## BEGIN The data

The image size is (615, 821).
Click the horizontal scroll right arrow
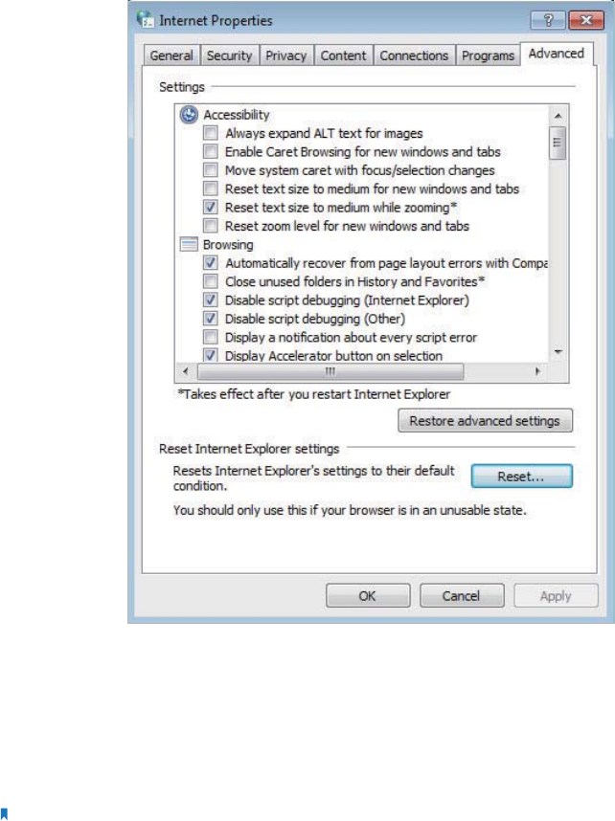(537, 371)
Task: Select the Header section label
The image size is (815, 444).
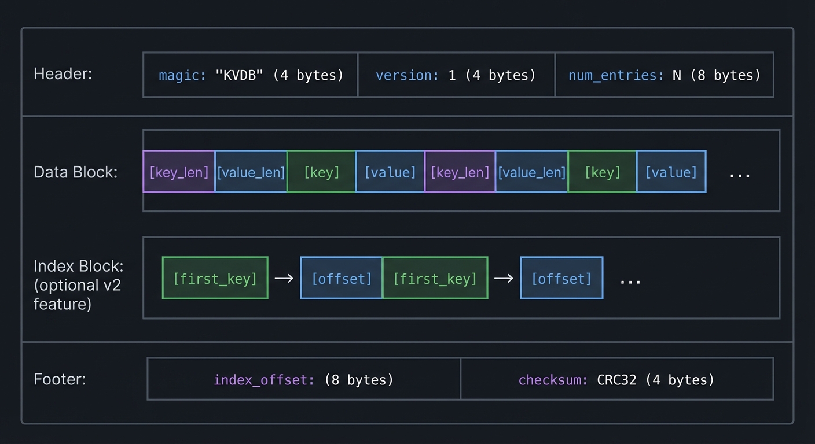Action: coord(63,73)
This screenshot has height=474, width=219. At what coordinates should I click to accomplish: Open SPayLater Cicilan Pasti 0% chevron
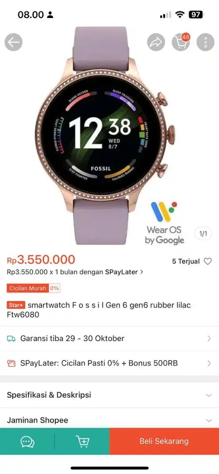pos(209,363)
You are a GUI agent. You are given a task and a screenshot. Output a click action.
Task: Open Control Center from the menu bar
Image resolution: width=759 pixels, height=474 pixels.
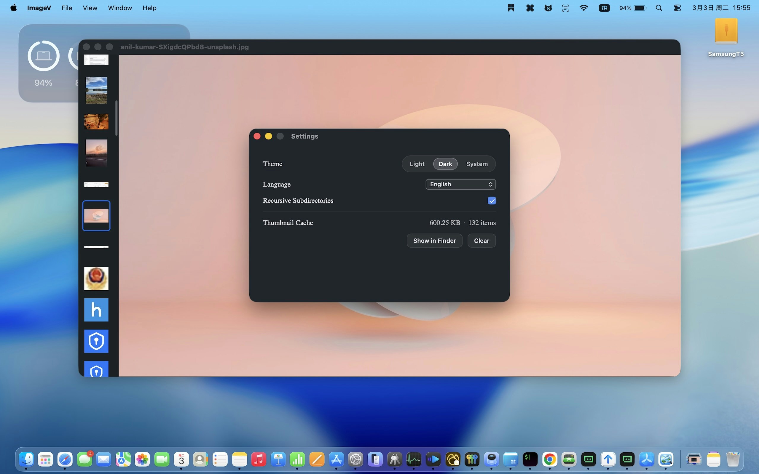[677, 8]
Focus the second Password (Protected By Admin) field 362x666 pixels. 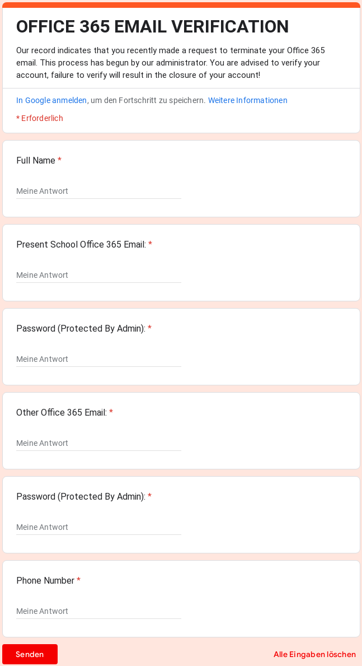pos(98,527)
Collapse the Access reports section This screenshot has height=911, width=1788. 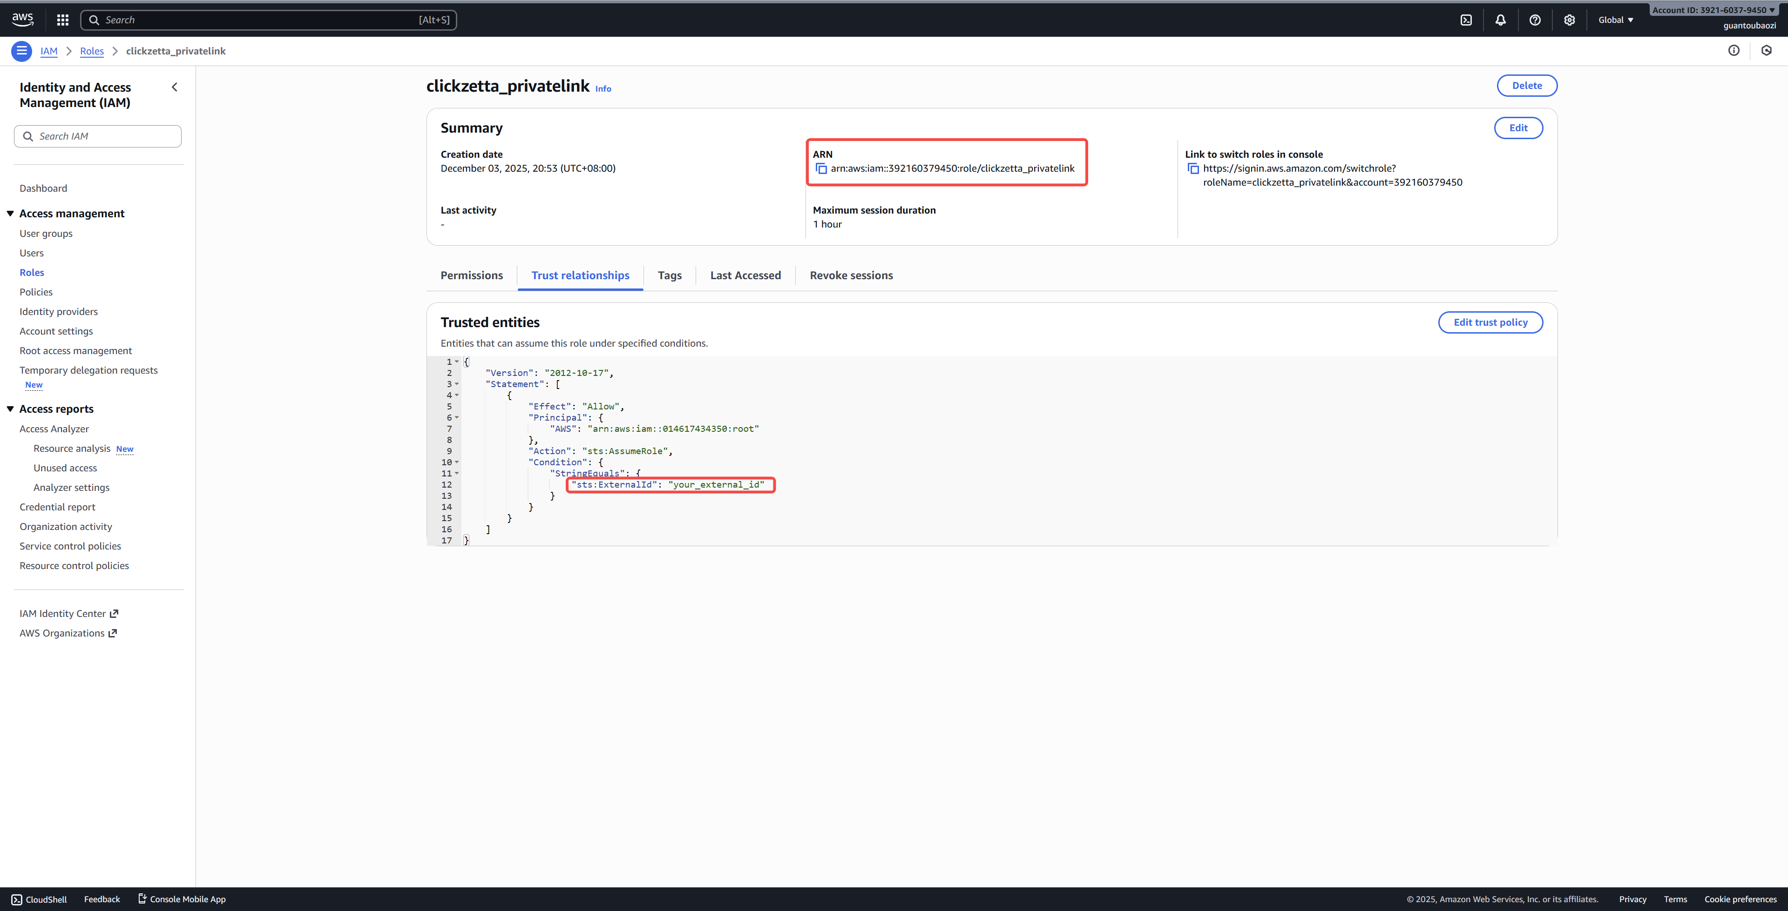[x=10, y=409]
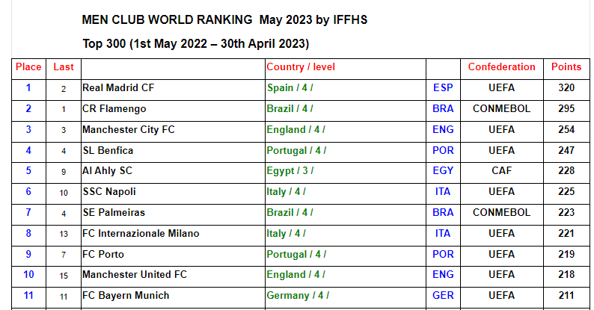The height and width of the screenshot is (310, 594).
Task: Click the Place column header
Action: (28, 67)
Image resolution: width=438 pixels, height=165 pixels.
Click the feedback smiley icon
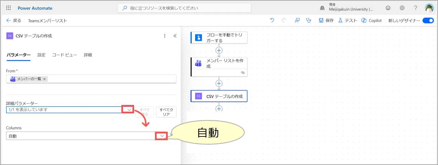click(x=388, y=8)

## END The data

◆ Work required
Could you lay out the data from the line containing "Image resolution: width=438" up to and including the last line as a numbered list, leaving out blank lines and pictures?

◆ Solution to the exercise
1. Image resolution: width=438 pixels, height=165 pixels.
2. Click the feedback smiley icon
3. click(x=388, y=8)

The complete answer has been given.